Two sensible questions; my brief replies.

I do not have evidence that criticism of Russians as Christians would be helpful to them. In the Lord, however, we must be candid with them about the faults of the Eurasian ideology (see above) that has guided their church and state by default. We do not have a replacement political theology to give them, but we can support their own search for something better grounded in the gospel and less disastrous in practice.

Those Americans who as evangelicals voted for Trump did so out of fear of the other party. This fear was not reasonable. And Christians should have recalled that God protected Hezekiah and his people from much worse.

BW

Jean said...

Apologies Bowman, one of my delayed replies again.
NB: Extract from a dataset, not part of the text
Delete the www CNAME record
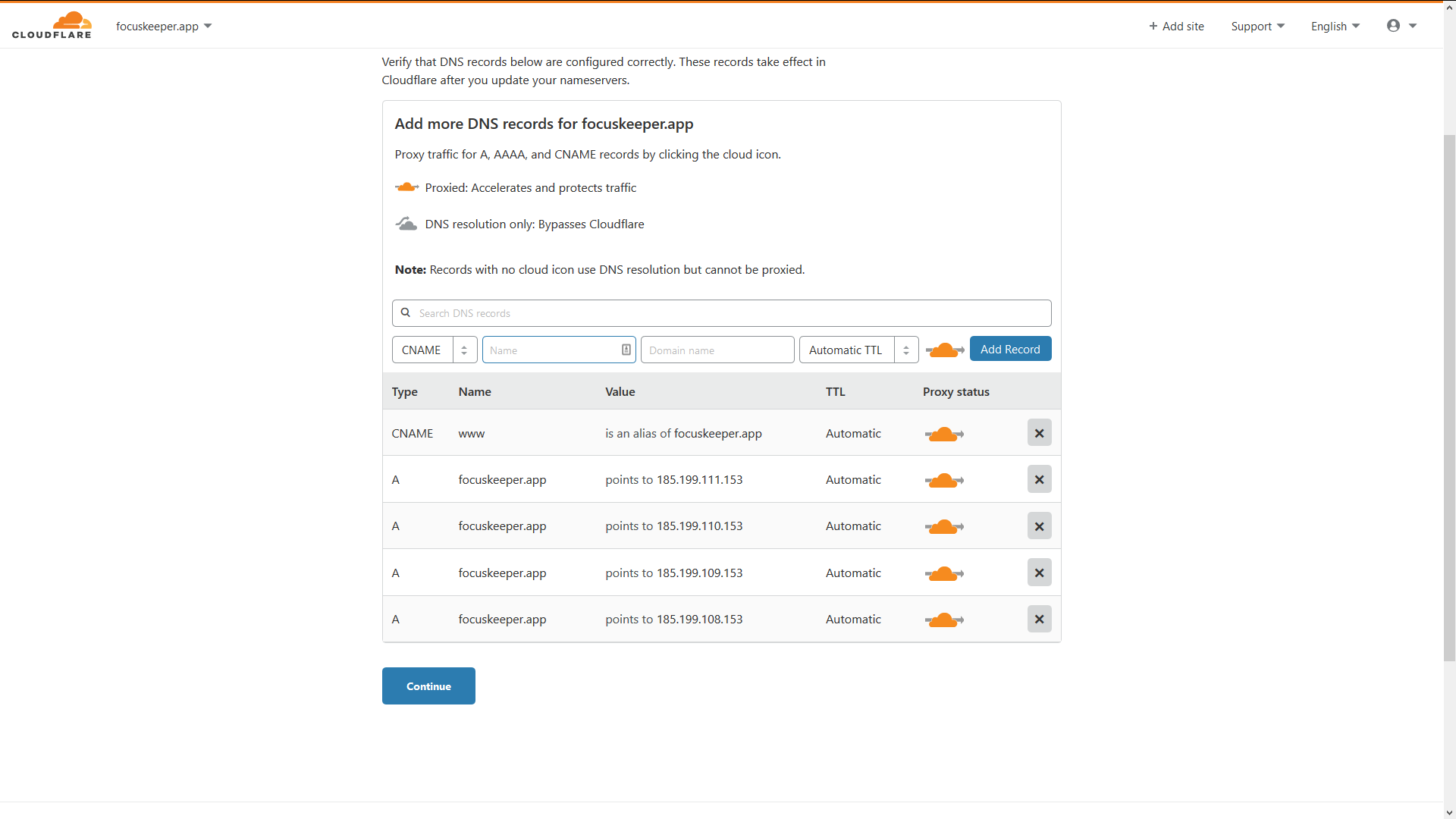Viewport: 1456px width, 819px height. pos(1039,433)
The Eurasian ideology as you explained makes some sense and to be candid as you suggest about its failings. I definitely wouldn’t be on a crusade to personally criticise/correct all Russian Christians as it is too hard to know how much they are actually aware of all that is going on alongside the strict/punitive laws now in place in Russia if you speak against the conflict. I just wonder about Patriarch Krill and Putin who adhere’s to being a christian, albeit the Eurasian ideology goes some way to explaining in particular +Krill’s position I did think that the Russian Church and Christians really suffered during the communist years in the USSR albeit they were ‘infiltrated’ so to speak by people who were pro-government/communist party supporters. So while being in a place now where the church is endorsed by the state and is endorsing the states actions the church is Russia have a history of it being otherwise even if one of coerced compliance; assuming due to his position Patriarch Krill is more aware of what is taking place in Ukraine than others and for sure Putin must be, would not a challenge from the Christian body globally in a ‘truth in love’ way be in order? I know through +Peter than both Pope Francis and the Archbishop of Canterbury have contacted Patriarch Krill in person.
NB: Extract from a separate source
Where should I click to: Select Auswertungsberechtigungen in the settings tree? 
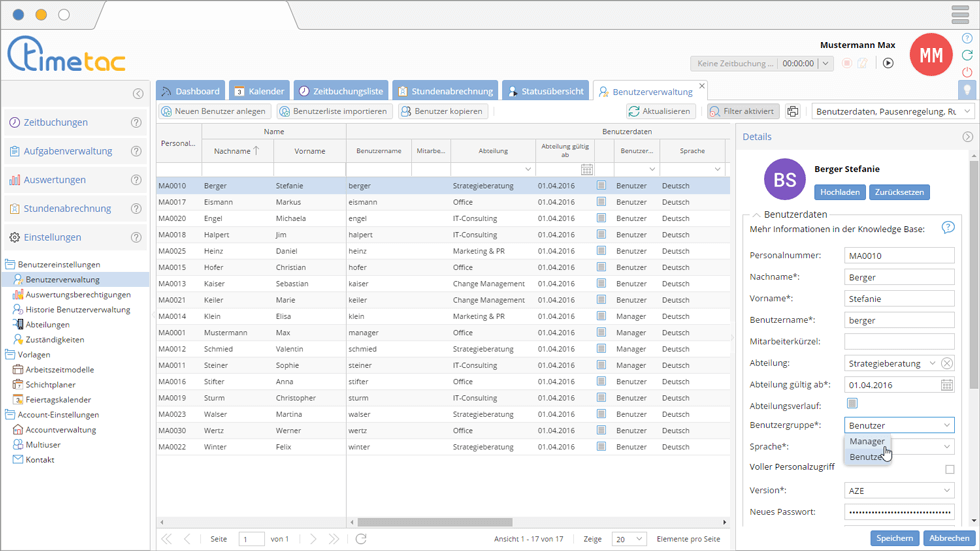pyautogui.click(x=78, y=295)
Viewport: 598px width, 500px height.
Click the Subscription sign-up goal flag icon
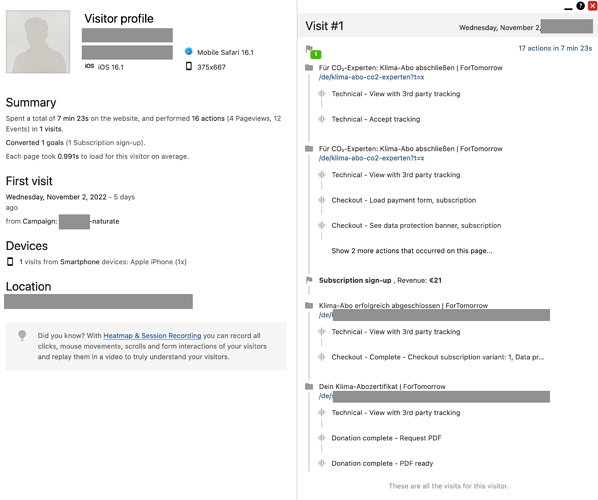[309, 280]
Interesting re Americans and fear being a driving force for voting for Trump. Do you surmise this was/is a fear of what is happening in society in general, morally speaking?

All the best...

Anonymous said...

No need to rush, Jean, the crisis in Ukraine continues as it has. This could last years.

*

++ Kirill has long been building a relationship with +++ Francis outside the usual Orthodox-Catholic channels. If I were him, I would somewhere convene all the Slavic bishops, Orthodox and Catholic, just as Charles Thomas Longley convened the first Lambeth Conference. My aim, beyond commemoration of the glories of Slavic spirituality, would be to induce the bishops to foster a healthy international civil society on Slavic solidarity in the postmodern world. The more that came to pass, the more subsidiarity could take hold, and the less political boundaries would matter. These lands would become a decentralised commonwealth resistant to empire.

*

"Do you surmise this was/is a fear of what is happening in society in general, morally speaking?"

Yes.

On one hand, "national conservatives" have no power in Wall Street, Silicon Valley, or Hollywood, but they believe they can occasionally take power in Washington and use that to counter changes in the culture, including moral ones.
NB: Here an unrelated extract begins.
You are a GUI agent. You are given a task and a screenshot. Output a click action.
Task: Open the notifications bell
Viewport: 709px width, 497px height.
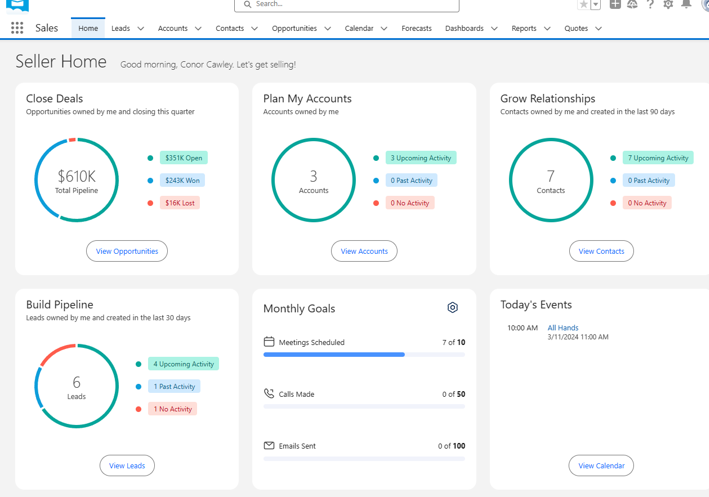click(686, 5)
On the other hand, when cultural change (especially bio-politics) results in a new Federal right for individuals, this is quickly enforced throughout government and business all the way down to local communities. Trumpsters cannot absorb even change they like in less than a generation, and in the meantime they fear being prosecuted for non-compliance and fired from their jobs for saying the wrong things.

The result is negative partisanship. So long as Trumpsters are afraid that Democrats are protecting pedophiles-- they aren't-- they just don't care how little else their own Republican politicians accomplish as long as they stop Democrats. And so long as Democrats are afraid that Republicans have become fascists who encourage race and sex discrimination, they vote as much to stop Republicans as to achieve their own goals. This is a weak basis for bipartisan government.